I first tried WORCS (Workflow for Open Reproducible Code in Science). You can see that in the first commit, which is the template Markdown file from WORCS.

But I quickly realized that WORCS was not best for my use case. WORCS was more suited for creating a shorter, article-length publication while I needed a solution to render a dissertation, which is more like a book.

So, I switched to use the combination of R Markdown and Bookdown. Using this setup, I was able to combine the code and writing using the same place, in R.

Regret 1: Not starting early and small #

At this point, I already had my proposal written up. That meant that I already had a good amount of writing in Google Doc. I had to manually import them, and by doing so, I lost the history of the changes in the proposal.

Starting early would have also allowed me more time to develop my muscles to use git, GitHub, and Bookdown to practice the flow. As I mention later, my earlier commit messages are cryptic, and I in the present cannot decode the meaning anymore.

If I had started the repo earlier, I could have started the project smaller in scope. In my case, my entire proposal was ready, and thus came with the dependencies of citations and formatting, which I had to fix while importing. By starting small and early, I could have avoided those issues.

Regret 2: Not storing data in a data repository #

My usual research workflow that time was to store data somewhere in the project directory. So, I created a data folder under the repository, which meant that the data was checked in the git repository.

At that time, I did not think much about it. But, right now, I regret doing so for the following reasons:

The data is hidden behind the project, not having a unique identifier (e.g., DOI). The data is not easily findable, and thus not very FAIR (And my Data Steward self is not proud of it.)
My data files were in binary (the R Data Serialization format in Rds). Any update to the dataset file caused the replacement of the file, which bloated the repo size.
By using a data repository, I could have easily tracked the different versions of the data (e.g., on Zenodo to manage versions).

Regret 3: Not committing with meaningful commit messages #

The first few commits of the repo are confusing. Below, you see 3 commits both commented as, "prereg":

Screenshot from my dissertation GitHub repo showing three commits, with the same commit massage, 'prereg'. These commits do not have anything to do with preregistration.

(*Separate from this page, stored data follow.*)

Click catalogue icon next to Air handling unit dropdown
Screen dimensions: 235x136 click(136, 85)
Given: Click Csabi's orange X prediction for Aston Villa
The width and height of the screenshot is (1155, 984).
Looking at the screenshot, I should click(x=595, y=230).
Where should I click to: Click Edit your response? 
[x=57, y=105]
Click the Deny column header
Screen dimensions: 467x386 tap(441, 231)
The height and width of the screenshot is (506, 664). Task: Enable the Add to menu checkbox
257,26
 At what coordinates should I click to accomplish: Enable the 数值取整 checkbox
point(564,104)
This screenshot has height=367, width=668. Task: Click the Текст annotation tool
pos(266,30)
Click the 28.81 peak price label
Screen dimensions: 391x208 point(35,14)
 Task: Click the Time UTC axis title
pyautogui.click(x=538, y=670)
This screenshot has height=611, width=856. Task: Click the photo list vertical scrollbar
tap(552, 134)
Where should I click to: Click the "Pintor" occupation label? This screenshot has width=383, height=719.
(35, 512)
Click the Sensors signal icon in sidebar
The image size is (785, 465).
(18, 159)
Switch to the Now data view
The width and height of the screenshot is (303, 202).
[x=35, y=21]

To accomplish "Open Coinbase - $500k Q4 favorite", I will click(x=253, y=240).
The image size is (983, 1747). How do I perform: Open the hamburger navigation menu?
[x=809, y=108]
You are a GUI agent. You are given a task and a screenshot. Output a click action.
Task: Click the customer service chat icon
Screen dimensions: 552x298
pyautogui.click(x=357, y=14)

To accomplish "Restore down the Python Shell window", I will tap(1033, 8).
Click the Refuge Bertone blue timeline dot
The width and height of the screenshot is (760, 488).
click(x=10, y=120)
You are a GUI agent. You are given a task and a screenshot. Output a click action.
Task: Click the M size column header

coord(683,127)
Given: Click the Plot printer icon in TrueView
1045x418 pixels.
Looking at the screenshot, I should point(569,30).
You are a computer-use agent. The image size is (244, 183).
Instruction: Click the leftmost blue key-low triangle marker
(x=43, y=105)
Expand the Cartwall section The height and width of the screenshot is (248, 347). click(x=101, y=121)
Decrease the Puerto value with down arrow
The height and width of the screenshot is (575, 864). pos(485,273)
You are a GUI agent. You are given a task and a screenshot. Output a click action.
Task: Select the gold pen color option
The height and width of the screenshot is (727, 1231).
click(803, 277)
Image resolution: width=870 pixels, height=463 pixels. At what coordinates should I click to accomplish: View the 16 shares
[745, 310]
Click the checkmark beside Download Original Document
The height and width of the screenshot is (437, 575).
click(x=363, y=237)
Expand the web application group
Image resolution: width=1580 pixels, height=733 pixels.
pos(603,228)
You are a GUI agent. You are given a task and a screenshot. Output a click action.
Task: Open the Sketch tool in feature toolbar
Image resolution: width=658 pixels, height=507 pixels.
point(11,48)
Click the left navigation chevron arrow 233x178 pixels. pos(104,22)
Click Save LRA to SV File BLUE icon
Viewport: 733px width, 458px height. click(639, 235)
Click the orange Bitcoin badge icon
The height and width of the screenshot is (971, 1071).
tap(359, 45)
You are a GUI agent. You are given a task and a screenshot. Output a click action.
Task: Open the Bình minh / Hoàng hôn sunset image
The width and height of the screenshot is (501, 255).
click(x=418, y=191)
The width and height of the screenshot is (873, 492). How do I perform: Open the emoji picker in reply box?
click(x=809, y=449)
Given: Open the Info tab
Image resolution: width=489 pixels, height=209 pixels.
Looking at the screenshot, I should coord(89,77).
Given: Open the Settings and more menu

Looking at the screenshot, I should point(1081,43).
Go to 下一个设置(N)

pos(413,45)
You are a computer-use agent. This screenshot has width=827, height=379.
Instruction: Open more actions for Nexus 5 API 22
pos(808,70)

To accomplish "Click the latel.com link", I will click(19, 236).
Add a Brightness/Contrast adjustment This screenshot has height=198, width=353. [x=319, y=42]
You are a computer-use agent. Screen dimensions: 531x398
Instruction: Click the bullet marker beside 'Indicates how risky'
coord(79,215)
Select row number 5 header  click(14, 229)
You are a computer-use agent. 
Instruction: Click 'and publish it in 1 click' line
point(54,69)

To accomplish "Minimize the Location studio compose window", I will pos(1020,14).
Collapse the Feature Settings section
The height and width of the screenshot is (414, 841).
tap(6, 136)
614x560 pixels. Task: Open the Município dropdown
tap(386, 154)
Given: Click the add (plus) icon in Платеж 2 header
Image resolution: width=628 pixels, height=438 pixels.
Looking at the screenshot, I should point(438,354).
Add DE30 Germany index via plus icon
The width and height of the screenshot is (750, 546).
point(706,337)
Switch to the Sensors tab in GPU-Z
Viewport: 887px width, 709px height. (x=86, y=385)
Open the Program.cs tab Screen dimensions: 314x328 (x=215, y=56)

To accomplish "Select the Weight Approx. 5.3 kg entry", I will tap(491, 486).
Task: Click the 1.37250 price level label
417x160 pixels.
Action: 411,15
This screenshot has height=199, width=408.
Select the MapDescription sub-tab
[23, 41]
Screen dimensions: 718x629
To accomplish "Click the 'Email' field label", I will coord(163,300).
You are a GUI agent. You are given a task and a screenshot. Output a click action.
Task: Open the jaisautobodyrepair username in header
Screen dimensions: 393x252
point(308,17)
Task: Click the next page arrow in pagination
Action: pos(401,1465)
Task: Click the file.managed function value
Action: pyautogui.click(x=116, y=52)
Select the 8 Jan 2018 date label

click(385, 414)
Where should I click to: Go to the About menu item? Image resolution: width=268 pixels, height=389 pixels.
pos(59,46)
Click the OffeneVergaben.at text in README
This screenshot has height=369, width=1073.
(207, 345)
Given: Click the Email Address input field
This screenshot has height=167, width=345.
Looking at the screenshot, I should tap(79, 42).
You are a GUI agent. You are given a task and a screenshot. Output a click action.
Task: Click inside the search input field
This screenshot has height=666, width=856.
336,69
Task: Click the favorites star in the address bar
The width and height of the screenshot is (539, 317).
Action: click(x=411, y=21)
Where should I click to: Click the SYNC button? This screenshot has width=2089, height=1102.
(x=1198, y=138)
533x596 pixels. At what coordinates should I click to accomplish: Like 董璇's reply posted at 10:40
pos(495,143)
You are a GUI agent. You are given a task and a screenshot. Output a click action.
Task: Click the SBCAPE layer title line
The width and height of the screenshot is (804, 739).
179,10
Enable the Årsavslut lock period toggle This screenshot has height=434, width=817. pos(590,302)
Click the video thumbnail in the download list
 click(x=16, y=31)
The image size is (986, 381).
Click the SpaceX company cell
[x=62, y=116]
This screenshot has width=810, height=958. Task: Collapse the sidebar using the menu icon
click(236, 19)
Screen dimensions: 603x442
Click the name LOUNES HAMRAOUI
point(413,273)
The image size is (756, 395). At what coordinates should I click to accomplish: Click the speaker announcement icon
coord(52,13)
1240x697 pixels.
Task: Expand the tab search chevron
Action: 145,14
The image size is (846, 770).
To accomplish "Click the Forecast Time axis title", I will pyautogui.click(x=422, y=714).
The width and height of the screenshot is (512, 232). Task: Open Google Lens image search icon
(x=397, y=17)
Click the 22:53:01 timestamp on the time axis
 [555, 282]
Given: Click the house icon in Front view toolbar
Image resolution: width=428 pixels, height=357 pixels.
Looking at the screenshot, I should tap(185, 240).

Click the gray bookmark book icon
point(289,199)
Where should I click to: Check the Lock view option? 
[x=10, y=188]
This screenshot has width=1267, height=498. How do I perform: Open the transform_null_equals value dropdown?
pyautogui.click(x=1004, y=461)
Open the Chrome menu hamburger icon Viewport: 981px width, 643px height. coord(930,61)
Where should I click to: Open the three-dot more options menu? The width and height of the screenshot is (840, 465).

I may have had some ideas of what these messages meant in 2021. Now, they are lost forever.

I regret not leaving meaning commit messages.

Nowadays, I try to follow Conventional Commits for commit messages (e.g., feat: add a boxplot for Study 1a). But, any consistency and additional information can help.

💡 During the presentation, my colleague Niek pointed out that it's possible to enforce Conventional Commits messages using pre-commit hooks. I found conventional-pre-commit (Python) and @commitlint/config-conventional (JavaScript)

Dissertation 'done' #

Nevertheless, I was able to finish my dissertation, and I defended it in June 2021. I was done with a PhD, and I thought I'd never look at my dissertation again.

Dissertation strikes back #

In 2024, I was at a meeting about a software management plan. The moderator asked whether anyone had written a research software.

At first, I thought, "I have never done that before." But then, I remembered my dissertation is essentially a software.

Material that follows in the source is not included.